Now, Reuters reports that the U.S. Food and Drug Administration’s (FDA) chief condemned Johnson & Johnson for the move, saying that it was a far cry from how the drug maker had conducted business in the past. In the recent year alone, said Reuters, Johnson & Johnson has recalled—publicly—nearly 200 million bottles of Motrin, Tylenol, and other products, such as children’s medications, all over issues with quality control that the agency revealed at the drug makers factories.

Only recently did Johnson & Johnson acknowledge its part in the secret recall that took place in 2009, when potential defects were found, said Reuters. Contractors were hired to purchase the potentially defective Motrin from convenience stores and gas stations.

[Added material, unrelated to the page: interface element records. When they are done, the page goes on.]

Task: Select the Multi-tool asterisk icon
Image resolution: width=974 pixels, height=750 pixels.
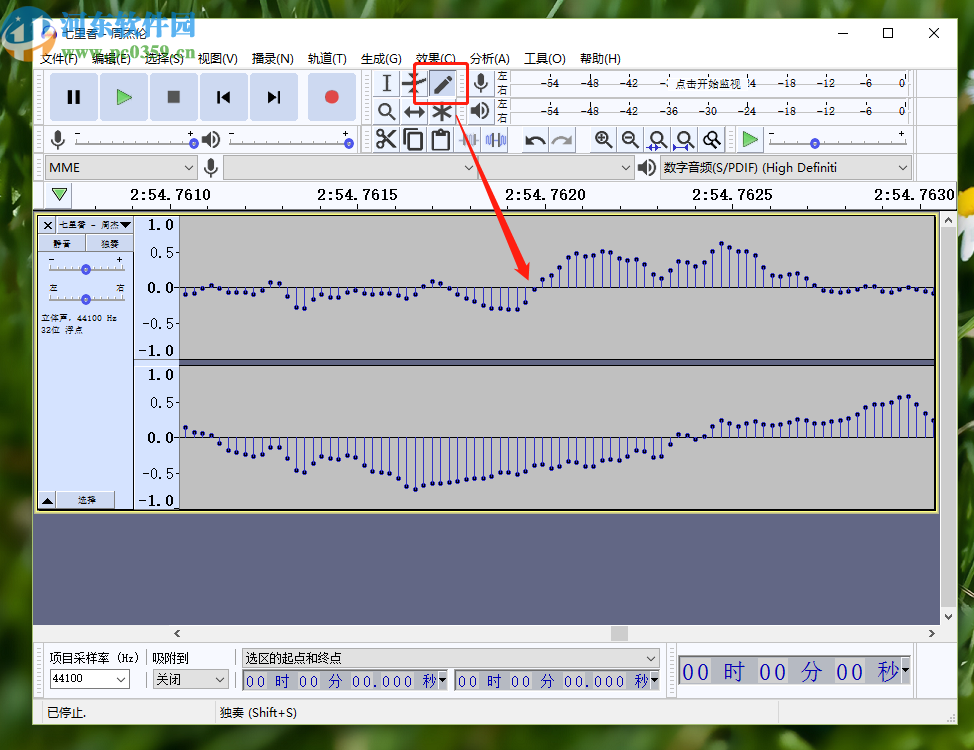Action: coord(442,112)
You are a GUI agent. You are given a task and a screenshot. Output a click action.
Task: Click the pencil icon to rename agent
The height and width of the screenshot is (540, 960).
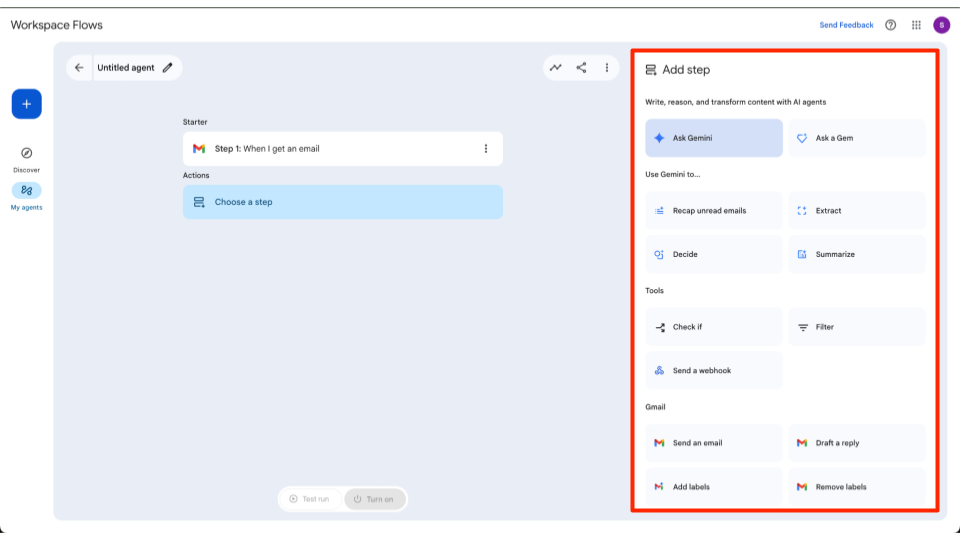pyautogui.click(x=167, y=68)
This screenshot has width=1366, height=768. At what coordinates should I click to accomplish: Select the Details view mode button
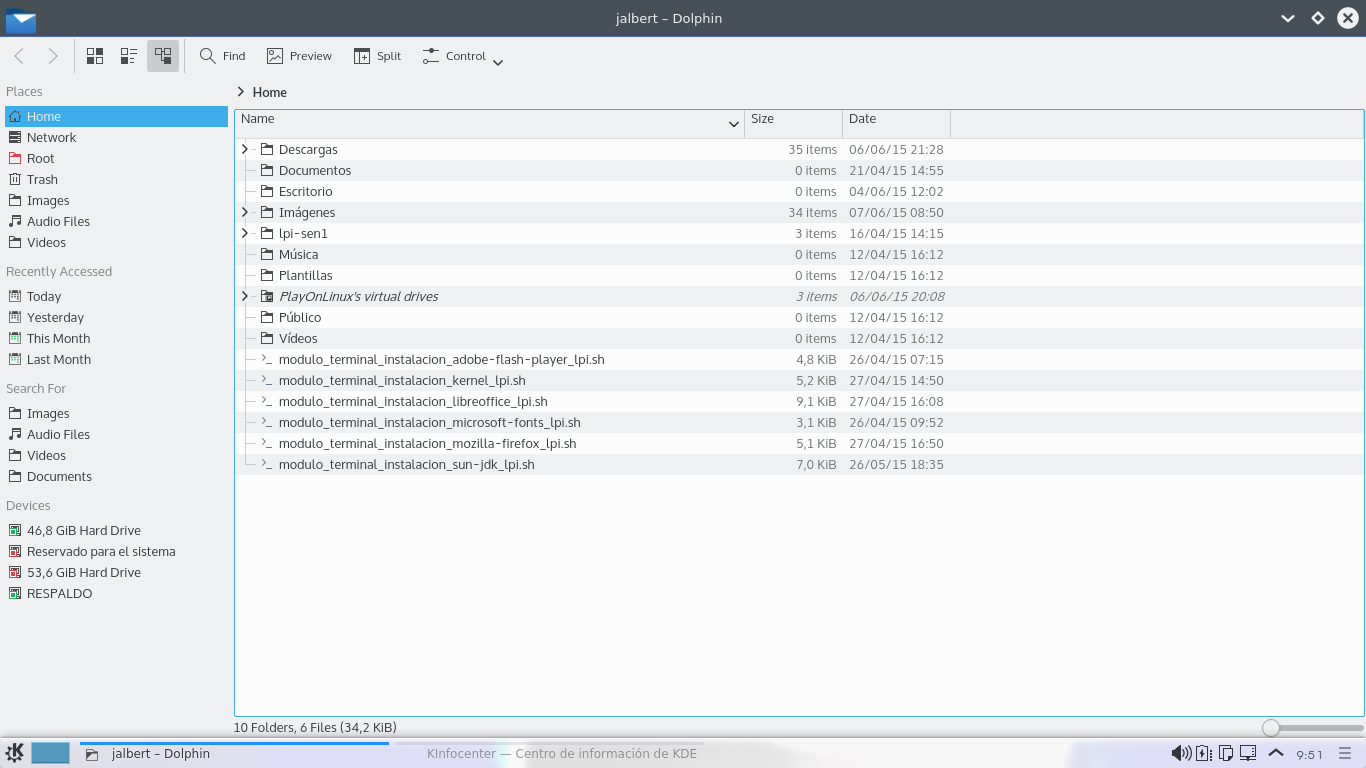[x=163, y=56]
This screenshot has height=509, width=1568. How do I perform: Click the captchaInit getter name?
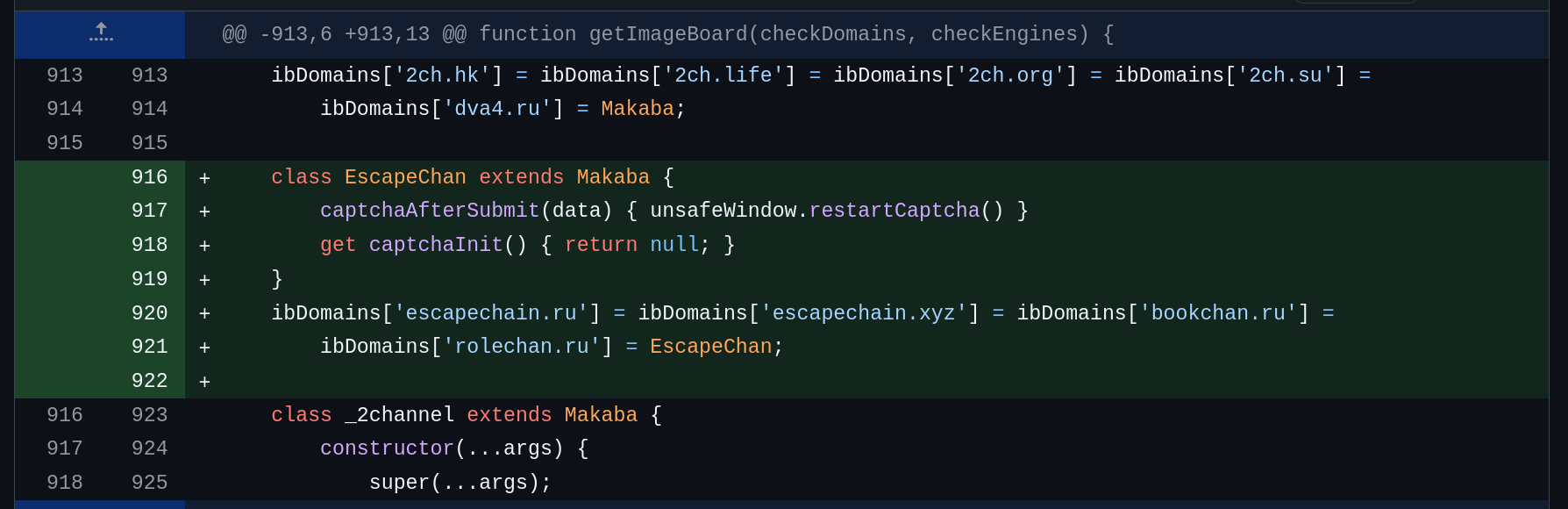click(436, 245)
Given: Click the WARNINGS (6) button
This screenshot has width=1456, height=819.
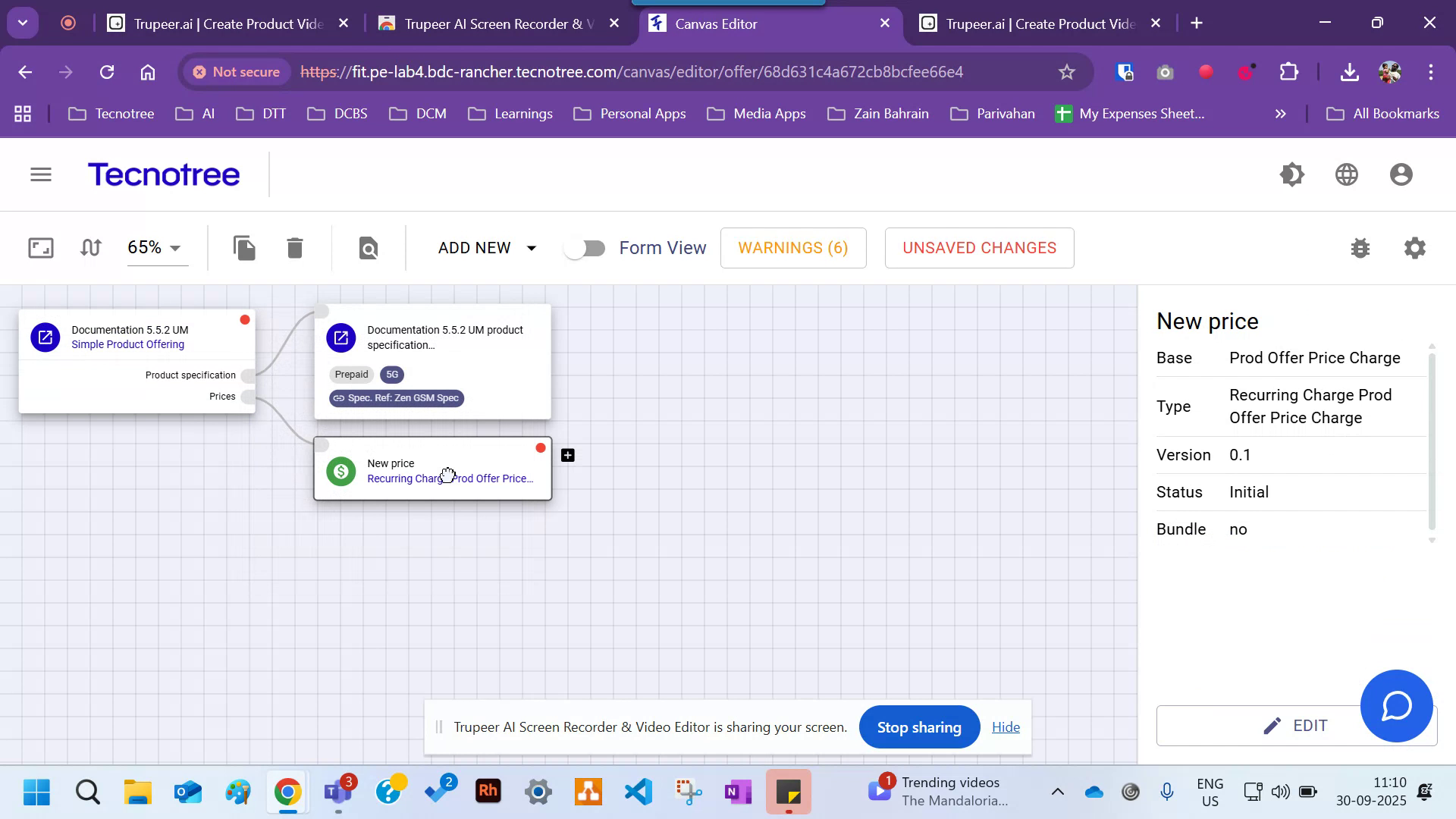Looking at the screenshot, I should click(793, 248).
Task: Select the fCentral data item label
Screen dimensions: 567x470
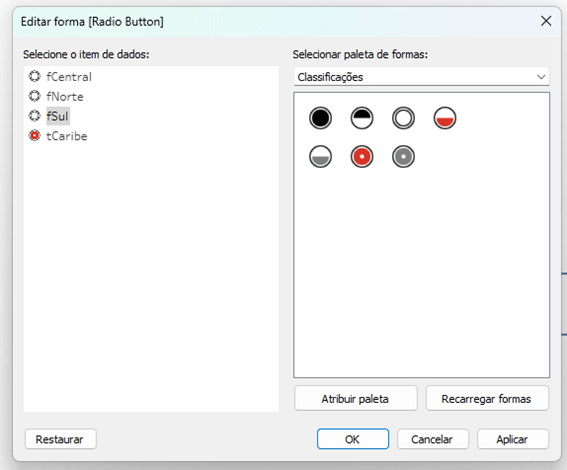Action: pyautogui.click(x=69, y=77)
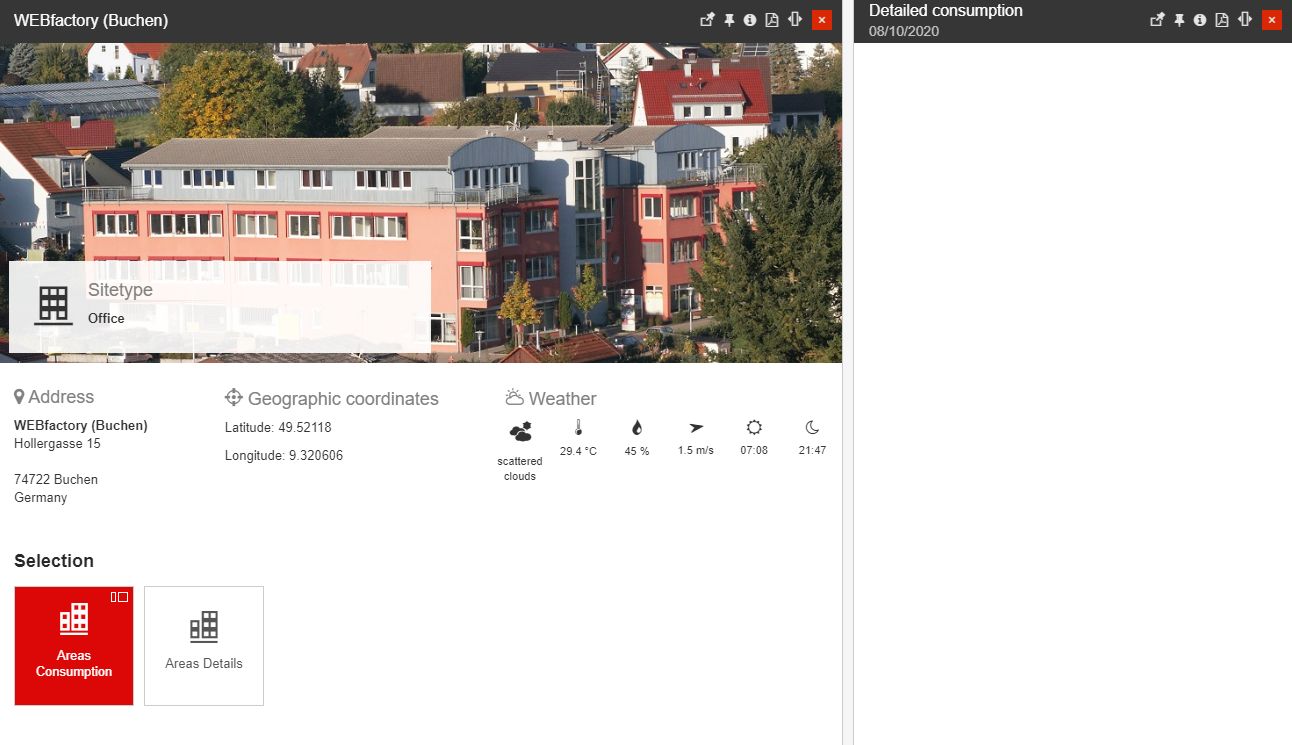Open the Areas Details tile
The height and width of the screenshot is (745, 1292).
click(x=204, y=646)
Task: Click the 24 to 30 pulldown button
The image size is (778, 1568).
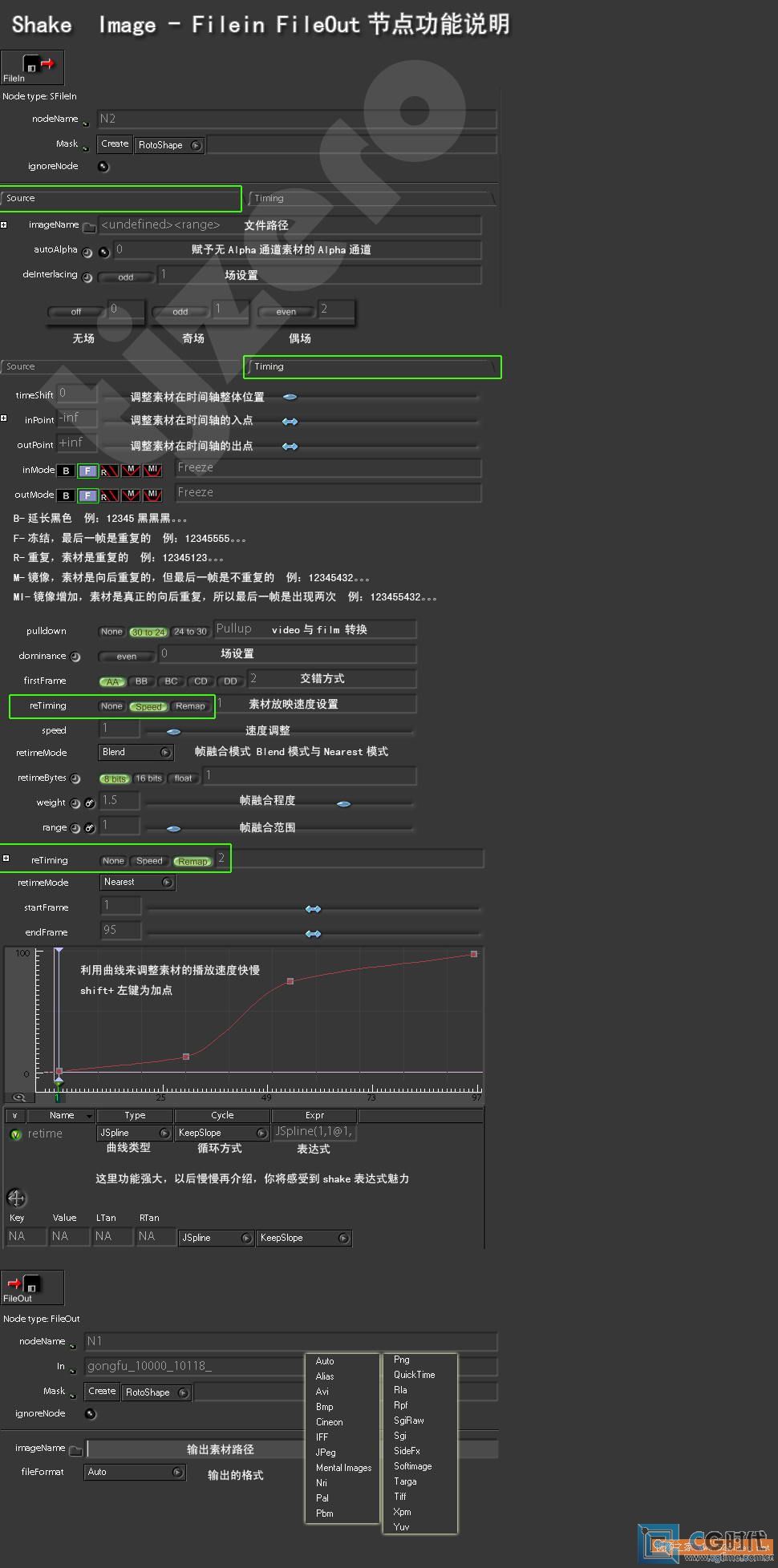Action: (190, 632)
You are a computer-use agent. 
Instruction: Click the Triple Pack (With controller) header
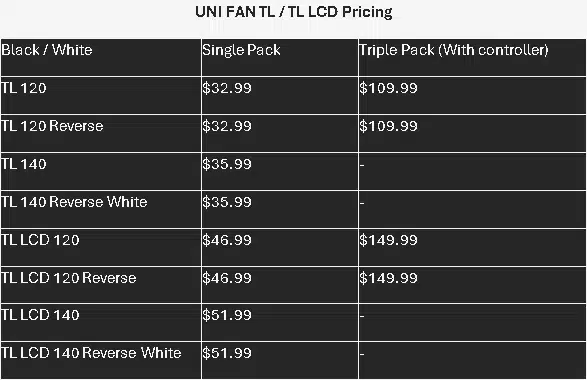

“Many people have noted that way back when, J&J was a model for responding to public health concerns and providing information to the public in a timely and open way, and their behavior of late has been somewhat different,” FDA Commissioner Margaret Hamburg said at the Reuters Health Summit. “That is not a practice that I think supports optimal public health,” Hamburg added, quoted Reuters. “I was surprised when I first learned that that had occurred. When there’s concern about a product, the public deserves to know, so that they can make choices whether to use that product.”

We previously wrote that, while no formal agreement had been made with the FDA, the agency knew that Johnson & Johnson’s McNeil unit implemented the buyback program, according to its lawyers. Johnson & Johnson and McNeil Consumer Healthcare, a Johnson & Johnson subsidiary, sent contractors nationwide to 5,000 locations to buy the defective drugs without the public’s knowledge.

We also previously reported that the FDA claimed no knowledge of the plans, although McNeil claims it apprised the agency saying, “McNeil kept the FDA informed of its actions and removed the product from the market in a compliant manner,” quoted ABC News previously. The agency told ABC news, “When the FDA learned that McNeil had hired contractors to secretly purchase product off the shelves, the agency advised McNeil to do a full recall, which the company agreed to initiate in July 2009.”

Hamburg just stated that, “If the product is coming off the shelves because of a concern about quality, certainly if it’s coming off with a significant concern about safety, there has to be a public announcement—in the effort to educate individuals and families so they can make appropriate choices and act accordingly with evolving information about potential risk,” quoted Reuters.

When asked if the agency warned drugmakers to avoid phantom recalls, Hamburg said, “My guess is that companies that have been watching recent events realize that this is not a practice that they should be engaging in,” reported Reuters.

The majority of recalled medications were manufactured at a Pennsylvania factory shut down in April by McNeil Consumer Healthcare over quality control issues, said Reuters. The FDA report indicated “thick dust, grime, and contaminated ingredients,” at the plant, which is not expected to reopen until late 2011, noted Reuters.